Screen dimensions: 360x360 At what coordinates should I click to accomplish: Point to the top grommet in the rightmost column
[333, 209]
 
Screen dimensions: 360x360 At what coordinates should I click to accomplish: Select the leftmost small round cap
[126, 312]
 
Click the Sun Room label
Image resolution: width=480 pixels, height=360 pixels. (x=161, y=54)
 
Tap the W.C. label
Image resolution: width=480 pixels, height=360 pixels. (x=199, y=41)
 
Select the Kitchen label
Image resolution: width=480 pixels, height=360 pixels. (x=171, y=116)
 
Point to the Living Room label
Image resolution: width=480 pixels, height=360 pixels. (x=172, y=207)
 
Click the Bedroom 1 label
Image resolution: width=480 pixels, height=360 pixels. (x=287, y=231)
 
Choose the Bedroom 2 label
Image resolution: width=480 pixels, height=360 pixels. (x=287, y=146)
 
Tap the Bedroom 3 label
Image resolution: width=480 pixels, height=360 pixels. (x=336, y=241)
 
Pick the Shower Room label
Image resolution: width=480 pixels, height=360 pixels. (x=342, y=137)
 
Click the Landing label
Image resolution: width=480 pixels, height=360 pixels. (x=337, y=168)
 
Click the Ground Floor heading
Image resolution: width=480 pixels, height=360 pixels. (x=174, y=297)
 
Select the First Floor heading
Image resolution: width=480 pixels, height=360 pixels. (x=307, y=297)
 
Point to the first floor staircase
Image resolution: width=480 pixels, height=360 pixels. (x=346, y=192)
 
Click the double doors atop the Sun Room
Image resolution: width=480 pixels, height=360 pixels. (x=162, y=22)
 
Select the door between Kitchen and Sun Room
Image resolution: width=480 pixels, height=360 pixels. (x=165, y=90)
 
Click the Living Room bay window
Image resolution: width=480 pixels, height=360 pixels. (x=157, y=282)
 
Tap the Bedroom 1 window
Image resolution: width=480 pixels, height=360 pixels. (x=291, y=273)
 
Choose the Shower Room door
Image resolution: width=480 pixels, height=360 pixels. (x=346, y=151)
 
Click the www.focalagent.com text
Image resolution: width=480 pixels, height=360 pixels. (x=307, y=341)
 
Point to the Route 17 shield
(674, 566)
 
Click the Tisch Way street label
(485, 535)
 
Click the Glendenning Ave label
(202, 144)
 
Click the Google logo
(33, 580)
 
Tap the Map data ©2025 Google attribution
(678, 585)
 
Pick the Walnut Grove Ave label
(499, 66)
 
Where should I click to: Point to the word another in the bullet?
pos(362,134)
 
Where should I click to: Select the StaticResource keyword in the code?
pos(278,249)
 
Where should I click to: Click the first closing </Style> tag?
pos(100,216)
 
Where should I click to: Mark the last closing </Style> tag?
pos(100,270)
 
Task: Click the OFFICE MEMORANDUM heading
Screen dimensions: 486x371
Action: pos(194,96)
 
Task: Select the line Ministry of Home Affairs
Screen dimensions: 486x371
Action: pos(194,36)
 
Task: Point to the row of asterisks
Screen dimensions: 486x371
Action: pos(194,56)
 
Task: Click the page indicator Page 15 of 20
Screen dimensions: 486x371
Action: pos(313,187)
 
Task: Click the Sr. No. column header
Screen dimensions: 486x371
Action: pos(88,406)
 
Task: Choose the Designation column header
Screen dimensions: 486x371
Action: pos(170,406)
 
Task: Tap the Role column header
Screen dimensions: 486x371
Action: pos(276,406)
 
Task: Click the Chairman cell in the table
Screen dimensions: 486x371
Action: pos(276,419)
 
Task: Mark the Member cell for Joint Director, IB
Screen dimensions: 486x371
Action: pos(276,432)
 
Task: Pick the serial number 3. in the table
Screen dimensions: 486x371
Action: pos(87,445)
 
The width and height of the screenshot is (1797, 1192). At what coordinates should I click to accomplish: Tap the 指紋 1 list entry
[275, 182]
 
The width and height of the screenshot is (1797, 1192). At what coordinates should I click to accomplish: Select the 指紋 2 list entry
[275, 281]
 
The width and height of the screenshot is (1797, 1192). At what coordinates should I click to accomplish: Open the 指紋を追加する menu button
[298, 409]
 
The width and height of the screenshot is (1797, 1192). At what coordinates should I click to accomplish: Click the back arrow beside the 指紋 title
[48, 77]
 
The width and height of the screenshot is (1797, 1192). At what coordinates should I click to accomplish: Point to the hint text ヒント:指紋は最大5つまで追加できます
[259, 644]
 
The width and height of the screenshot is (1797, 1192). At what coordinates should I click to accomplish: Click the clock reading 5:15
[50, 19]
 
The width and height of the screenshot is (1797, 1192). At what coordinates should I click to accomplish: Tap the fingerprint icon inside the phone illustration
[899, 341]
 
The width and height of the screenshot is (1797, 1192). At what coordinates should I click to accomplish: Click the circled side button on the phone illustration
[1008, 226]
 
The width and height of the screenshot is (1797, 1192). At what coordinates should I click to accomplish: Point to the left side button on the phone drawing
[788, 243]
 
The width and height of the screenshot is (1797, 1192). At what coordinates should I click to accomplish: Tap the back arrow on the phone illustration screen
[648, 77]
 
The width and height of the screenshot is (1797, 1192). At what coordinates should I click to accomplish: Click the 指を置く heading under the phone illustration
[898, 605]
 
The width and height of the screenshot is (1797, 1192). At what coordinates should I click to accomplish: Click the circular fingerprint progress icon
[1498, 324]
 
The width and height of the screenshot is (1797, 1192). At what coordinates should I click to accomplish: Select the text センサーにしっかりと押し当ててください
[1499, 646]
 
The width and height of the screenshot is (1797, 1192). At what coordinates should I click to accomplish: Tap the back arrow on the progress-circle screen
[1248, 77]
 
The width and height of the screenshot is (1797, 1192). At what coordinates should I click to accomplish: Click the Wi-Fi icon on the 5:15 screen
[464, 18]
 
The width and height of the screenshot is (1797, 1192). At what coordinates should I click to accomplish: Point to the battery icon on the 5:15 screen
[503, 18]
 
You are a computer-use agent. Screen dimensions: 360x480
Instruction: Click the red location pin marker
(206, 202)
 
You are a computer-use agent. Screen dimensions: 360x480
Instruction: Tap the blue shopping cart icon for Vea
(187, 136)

Istruzioni del compito: Trasforma tutto il materiale riportato sopra in un elenco JSON di stringhe, con una stringa per ciascuna riga e senza le righe vuote.

Soluzione del problema:
[
  "Screen dimensions: 360x360 At what coordinates should I click to accomplish: Point to the top grommet in the rightmost column",
  "[333, 209]",
  "Screen dimensions: 360x360 At what coordinates should I click to accomplish: Select the leftmost small round cap",
  "[126, 312]",
  "Click the Sun Room label",
  "Image resolution: width=480 pixels, height=360 pixels. (x=161, y=54)",
  "Tap the W.C. label",
  "Image resolution: width=480 pixels, height=360 pixels. (x=199, y=41)",
  "Select the Kitchen label",
  "Image resolution: width=480 pixels, height=360 pixels. (x=171, y=116)",
  "Point to the Living Room label",
  "Image resolution: width=480 pixels, height=360 pixels. (x=172, y=207)",
  "Click the Bedroom 1 label",
  "Image resolution: width=480 pixels, height=360 pixels. (x=287, y=231)",
  "Choose the Bedroom 2 label",
  "Image resolution: width=480 pixels, height=360 pixels. (x=287, y=146)",
  "Tap the Bedroom 3 label",
  "Image resolution: width=480 pixels, height=360 pixels. (x=336, y=241)",
  "Pick the Shower Room label",
  "Image resolution: width=480 pixels, height=360 pixels. (x=342, y=137)",
  "Click the Landing label",
  "Image resolution: width=480 pixels, height=360 pixels. (x=337, y=168)",
  "Click the Ground Floor heading",
  "Image resolution: width=480 pixels, height=360 pixels. (x=174, y=297)",
  "Select the First Floor heading",
  "Image resolution: width=480 pixels, height=360 pixels. (x=307, y=297)",
  "Point to the first floor staircase",
  "Image resolution: width=480 pixels, height=360 pixels. (x=346, y=192)",
  "Click the double doors atop the Sun Room",
  "Image resolution: width=480 pixels, height=360 pixels. (x=162, y=22)",
  "Select the door between Kitchen and Sun Room",
  "Image resolution: width=480 pixels, height=360 pixels. (x=165, y=90)",
  "Click the Living Room bay window",
  "Image resolution: width=480 pixels, height=360 pixels. (x=157, y=282)",
  "Tap the Bedroom 1 window",
  "Image resolution: width=480 pixels, height=360 pixels. (x=291, y=273)",
  "Choose the Shower Room door",
  "Image resolution: width=480 pixels, height=360 pixels. (x=346, y=151)",
  "Click the www.focalagent.com text",
  "Image resolution: width=480 pixels, height=360 pixels. (x=307, y=341)",
  "Point to the Route 17 shield",
  "(674, 566)",
  "Click the Tisch Way street label",
  "(485, 535)",
  "Click the Glendenning Ave label",
  "(202, 144)",
  "Click the Google logo",
  "(33, 580)",
  "Tap the Map data ©2025 Google attribution",
  "(678, 585)",
  "Pick the Walnut Grove Ave label",
  "(499, 66)",
  "Where should I click to: Point to the word another in the bullet?",
  "pos(362,134)",
  "Where should I click to: Select the StaticResource keyword in the code?",
  "pos(278,249)",
  "Where should I click to: Click the first closing </Style> tag?",
  "pos(100,216)",
  "Where should I click to: Mark the last closing </Style> tag?",
  "pos(100,270)",
  "Task: Click the OFFICE MEMORANDUM heading",
  "Screen dimensions: 486x371",
  "Action: pos(194,96)",
  "Task: Select the line Ministry of Home Affairs",
  "Screen dimensions: 486x371",
  "Action: pos(194,36)",
  "Task: Point to the row of asterisks",
  "Screen dimensions: 486x371",
  "Action: pos(194,56)",
  "Task: Click the page indicator Page 15 of 20",
  "Screen dimensions: 486x371",
  "Action: pos(313,187)",
  "Task: Click the Sr. No. column header",
  "Screen dimensions: 486x371",
  "Action: pos(88,406)",
  "Task: Choose the Designation column header",
  "Screen dimensions: 486x371",
  "Action: pos(170,406)",
  "Task: Tap the Role column header",
  "Screen dimensions: 486x371",
  "Action: pos(276,406)",
  "Task: Click the Chairman cell in the table",
  "Screen dimensions: 486x371",
  "Action: pos(276,419)",
  "Task: Mark the Member cell for Joint Director, IB",
  "Screen dimensions: 486x371",
  "Action: pos(276,432)",
  "Task: Pick the serial number 3. in the table",
  "Screen dimensions: 486x371",
  "Action: pos(87,445)",
  "The width and height of the screenshot is (1797, 1192). At what coordinates should I click to accomplish: Tap the 指紋 1 list entry",
  "[275, 182]",
  "The width and height of the screenshot is (1797, 1192). At what coordinates should I click to accomplish: Select the 指紋 2 list entry",
  "[275, 281]",
  "The width and height of the screenshot is (1797, 1192). At what coordinates should I click to accomplish: Open the 指紋を追加する menu button",
  "[298, 409]",
  "The width and height of the screenshot is (1797, 1192). At what coordinates should I click to accomplish: Click the back arrow beside the 指紋 title",
  "[48, 77]",
  "The width and height of the screenshot is (1797, 1192). At what coordinates should I click to accomplish: Point to the hint text ヒント:指紋は最大5つまで追加できます",
  "[259, 644]",
  "The width and height of the screenshot is (1797, 1192). At what coordinates should I click to accomplish: Click the clock reading 5:15",
  "[50, 19]",
  "The width and height of the screenshot is (1797, 1192). At what coordinates should I click to accomplish: Tap the fingerprint icon inside the phone illustration",
  "[899, 341]",
  "The width and height of the screenshot is (1797, 1192). At what coordinates should I click to accomplish: Click the circled side button on the phone illustration",
  "[1008, 226]",
  "The width and height of the screenshot is (1797, 1192). At what coordinates should I click to accomplish: Point to the left side button on the phone drawing",
  "[788, 243]",
  "The width and height of the screenshot is (1797, 1192). At what coordinates should I click to accomplish: Tap the back arrow on the phone illustration screen",
  "[648, 77]",
  "The width and height of the screenshot is (1797, 1192). At what coordinates should I click to accomplish: Click the 指を置く heading under the phone illustration",
  "[898, 605]",
  "The width and height of the screenshot is (1797, 1192). At what coordinates should I click to accomplish: Click the circular fingerprint progress icon",
  "[1498, 324]",
  "The width and height of the screenshot is (1797, 1192). At what coordinates should I click to accomplish: Select the text センサーにしっかりと押し当ててください",
  "[1499, 646]",
  "The width and height of the screenshot is (1797, 1192). At what coordinates should I click to accomplish: Tap the back arrow on the progress-circle screen",
  "[1248, 77]",
  "The width and height of the screenshot is (1797, 1192). At what coordinates should I click to accomplish: Click the Wi-Fi icon on the 5:15 screen",
  "[464, 18]",
  "The width and height of the screenshot is (1797, 1192). At what coordinates should I click to accomplish: Point to the battery icon on the 5:15 screen",
  "[503, 18]",
  "You are a computer-use agent. Screen dimensions: 360x480",
  "Instruction: Click the red location pin marker",
  "(206, 202)",
  "You are a computer-use agent. Screen dimensions: 360x480",
  "Instruction: Tap the blue shopping cart icon for Vea",
  "(187, 136)"
]